Amendments Contingent on Merger. Effective on the Effective Time of the Merger:

1. The first sentence of Section 9(b) is revised to read in its entirety as follows:

  “The Termination Payment shall be an amount equal to two (2) times the sum of (i) the Executive’s annual base salary, as in effect immediately prior to the Change in Control of the Company, as adjusted upward from time to time pursuant to Section 6 hereof, plus (ii) the higher of (a) the average of the two highest annual bonuses (if any) paid to the Executive in the three years immediately prior to the Change in Control of the Company, or (b) the average of the two highest annual bonuses (if any) paid to the Executive in the three years immediately prior to the date of the Covered Termination, but excluding, for purposes of calculating the amount under subsections (a) or (b), any bonus paid in 2006 with respect to the 2005 annual performance period.”


2. Section 4 of the Agreement is amended by deleting the following sentence from such section:

  “The services which are to be performed by the Executive hereunder are to be rendered in the same metropolitan area in which the Executive was employed at the time of such Change in Control of the Company, or in such other place or places as shall be mutually agreed upon in writing by the Executive and the Company from time to time. Without the Executive’s consent the Executive shall not be required to be absent from such metropolitan area more than forty-five (45) days in any twelve (12) month period.”

Amendments for 409A. Effective as of January 1, 2005, the Agreement is amended as follows:

1. Section 1(m), definition of “Termination Date,” is amended by adding the following to the end thereof:

  “Notwithstanding the foregoing, the Executive’s termination of employment must also be considered a “separation from service” within the meaning of Code Section 409A and the regulations promulgated thereunder. If the Executive is considered to have terminated employment due to the “insignificant services” rule under the regulations, the Executive will be deemed to have voluntarily terminated employment if the Executive consents in writing to provide such insignificant services; otherwise, the Executive will be considered to have terminated employment for Good Reason on the date the insignificant services begin.”

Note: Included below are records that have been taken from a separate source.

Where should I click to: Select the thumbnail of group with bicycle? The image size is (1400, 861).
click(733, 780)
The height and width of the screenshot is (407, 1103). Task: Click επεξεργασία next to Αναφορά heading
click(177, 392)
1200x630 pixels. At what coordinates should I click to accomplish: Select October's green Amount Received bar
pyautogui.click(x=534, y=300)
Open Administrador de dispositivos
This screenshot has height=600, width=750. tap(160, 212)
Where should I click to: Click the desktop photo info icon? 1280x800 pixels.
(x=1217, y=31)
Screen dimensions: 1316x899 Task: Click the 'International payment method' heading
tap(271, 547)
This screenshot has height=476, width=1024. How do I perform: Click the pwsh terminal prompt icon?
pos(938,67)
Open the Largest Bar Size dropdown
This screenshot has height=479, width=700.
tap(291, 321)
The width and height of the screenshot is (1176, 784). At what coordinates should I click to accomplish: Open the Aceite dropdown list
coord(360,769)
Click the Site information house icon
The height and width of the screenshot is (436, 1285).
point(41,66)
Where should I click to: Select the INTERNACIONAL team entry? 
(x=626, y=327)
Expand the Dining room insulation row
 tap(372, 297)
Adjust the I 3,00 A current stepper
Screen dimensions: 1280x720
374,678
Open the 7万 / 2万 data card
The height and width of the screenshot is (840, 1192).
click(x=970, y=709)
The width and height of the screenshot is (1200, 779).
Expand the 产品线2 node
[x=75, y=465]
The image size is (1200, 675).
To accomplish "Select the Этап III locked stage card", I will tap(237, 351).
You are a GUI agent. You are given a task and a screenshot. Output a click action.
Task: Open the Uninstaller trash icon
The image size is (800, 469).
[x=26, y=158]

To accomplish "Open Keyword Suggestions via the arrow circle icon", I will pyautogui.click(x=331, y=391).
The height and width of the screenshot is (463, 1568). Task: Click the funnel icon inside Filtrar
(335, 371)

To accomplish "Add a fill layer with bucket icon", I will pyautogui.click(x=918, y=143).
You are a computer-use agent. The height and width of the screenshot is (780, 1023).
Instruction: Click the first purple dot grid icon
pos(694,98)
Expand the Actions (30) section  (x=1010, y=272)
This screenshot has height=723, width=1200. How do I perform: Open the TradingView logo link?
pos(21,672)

2. Section 5(a) is amended to provide that the base salary to be paid to the Executive shall not include any amounts previously deferred by the Executive, except to the extent the Executive is permitted to cancel or revise a deferral election under Code Section 409A.

3. Section 8(b)(i) is amended to read as follows:

  “The Executive shall receive, at the expense of the Company, reasonable outplacement services on an individualized basis provided by a nationally recognized executive placement firm selected by the Company; provided that such services must be utilized by the Executive within the period ending on December 31 of the second calendar year following the calendar year in which the Executive’s Termination Date occurs.”

4. Section 9(a)(iv) is amended by eliminating the phrase “lump sum.” [The result is that bonuses will be paid in accordance with the form of payment under the bonus plan.]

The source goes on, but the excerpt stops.